G protein–coupled olfactory receptors (ORs) enable us to detect innumerous odorants. They are also ectopically expressed in nonolfactory tissues and emerging as attractive drug targets. ORs can be promiscuous or highly specific, which is part of a larger mechanism for odor discrimination. Here, we demonstrate that the OR extracellular loop 2 (ECL2) plays critical roles in OR promiscuity and specificity. Using site-directed mutagenesis and molecular modeling, we constructed 3D OR models in which ECL2 forms a lid over the orthosteric pocket. We demonstrate using molecular dynamics simulations that ECL2 controls the shape and volume of the odorant-binding pocket, maintains the pocket hydrophobicity, and acts as a gatekeeper of odorant binding. Therefore, we propose the interplay between the specific orthosteric pocket and the variable, less specific ECL2 controls OR specificity and promiscuity. Furthermore, the 3D models created here enabled virtual screening of new OR agonists and antagonists, which exhibited a 70% hit rate in cell assays. Our approach can potentially be generalized to structure-based ligand screening for other G protein–coupled receptors that lack high-resolution 3D structures.

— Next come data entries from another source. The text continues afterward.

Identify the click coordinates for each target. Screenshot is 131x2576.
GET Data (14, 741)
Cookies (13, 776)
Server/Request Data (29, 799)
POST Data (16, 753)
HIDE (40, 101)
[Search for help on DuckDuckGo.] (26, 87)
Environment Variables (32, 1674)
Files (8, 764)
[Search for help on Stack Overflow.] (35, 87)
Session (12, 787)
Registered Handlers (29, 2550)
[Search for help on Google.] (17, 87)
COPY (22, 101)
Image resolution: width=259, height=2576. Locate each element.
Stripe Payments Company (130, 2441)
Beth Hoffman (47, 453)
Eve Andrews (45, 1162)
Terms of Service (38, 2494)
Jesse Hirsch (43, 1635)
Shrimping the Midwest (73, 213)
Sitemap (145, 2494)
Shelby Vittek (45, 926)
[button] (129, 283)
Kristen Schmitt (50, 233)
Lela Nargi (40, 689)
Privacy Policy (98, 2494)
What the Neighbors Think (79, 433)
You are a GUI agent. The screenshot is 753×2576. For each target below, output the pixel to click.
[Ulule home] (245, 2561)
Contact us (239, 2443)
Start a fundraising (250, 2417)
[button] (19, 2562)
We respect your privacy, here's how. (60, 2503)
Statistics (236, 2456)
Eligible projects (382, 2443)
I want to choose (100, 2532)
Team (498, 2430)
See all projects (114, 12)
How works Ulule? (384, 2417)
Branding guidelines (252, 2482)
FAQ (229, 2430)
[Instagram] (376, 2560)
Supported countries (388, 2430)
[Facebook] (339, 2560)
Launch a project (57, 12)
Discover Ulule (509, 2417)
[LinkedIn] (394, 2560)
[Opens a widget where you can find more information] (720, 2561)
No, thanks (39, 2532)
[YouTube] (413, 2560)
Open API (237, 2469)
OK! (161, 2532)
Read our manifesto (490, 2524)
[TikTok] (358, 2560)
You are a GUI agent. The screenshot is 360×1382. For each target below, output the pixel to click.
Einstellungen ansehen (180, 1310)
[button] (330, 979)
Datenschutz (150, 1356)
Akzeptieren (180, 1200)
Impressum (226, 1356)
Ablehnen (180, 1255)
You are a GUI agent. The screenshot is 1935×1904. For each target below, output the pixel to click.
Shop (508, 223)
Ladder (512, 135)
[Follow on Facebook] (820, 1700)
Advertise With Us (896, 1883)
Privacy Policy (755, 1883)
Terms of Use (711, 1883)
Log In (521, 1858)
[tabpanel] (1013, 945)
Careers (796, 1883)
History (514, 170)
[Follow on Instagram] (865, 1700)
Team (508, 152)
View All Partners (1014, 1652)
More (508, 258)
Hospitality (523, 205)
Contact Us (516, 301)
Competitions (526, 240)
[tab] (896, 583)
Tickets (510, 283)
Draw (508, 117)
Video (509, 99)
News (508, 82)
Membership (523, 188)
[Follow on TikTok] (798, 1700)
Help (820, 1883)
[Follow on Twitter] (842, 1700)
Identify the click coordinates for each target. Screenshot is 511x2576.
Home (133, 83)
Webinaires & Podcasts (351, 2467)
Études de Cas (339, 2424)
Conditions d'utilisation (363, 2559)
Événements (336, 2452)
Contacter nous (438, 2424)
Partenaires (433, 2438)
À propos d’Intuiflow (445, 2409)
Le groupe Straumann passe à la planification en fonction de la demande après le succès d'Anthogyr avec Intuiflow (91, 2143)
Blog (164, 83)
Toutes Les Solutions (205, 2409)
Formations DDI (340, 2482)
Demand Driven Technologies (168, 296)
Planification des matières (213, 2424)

G 蛋白偶联嗅觉受体 (OR) 使我们能够检测到无数的气味。它们还在非嗅觉组织中异位表达，并成为有吸引力的药物靶标。OR 可以是混杂的或高度特异性的，这是更大的气味辨别机制的一部分。在这里，我们证明 OR 细胞外环 2 (ECL2) 在 OR 滥交和特异性中起关键作用。使用定点诱变和分子建模，我们构建了 3D OR 模型，其中 ECL2 在正构袋上形成一个盖子。我们使用分子动力学模拟证明 ECL2 控制气味结合袋的形状和体积，保持袋的疏水性，并充当气味结合的看门人。因此，我们提出了特定正畸口袋和变量之间的相互作用，不太具体的 ECL2 控制或特异性和滥交。此外，此处创建的 3D 模型能够虚拟筛选新的 OR 激动剂和拮抗剂，在细胞测定中显示出 70% 的命中率。我们的方法可以潜在地推广到基于结构的配体筛选，以筛选其他缺乏高分辨率 3D 结构的 G 蛋白偶联受体。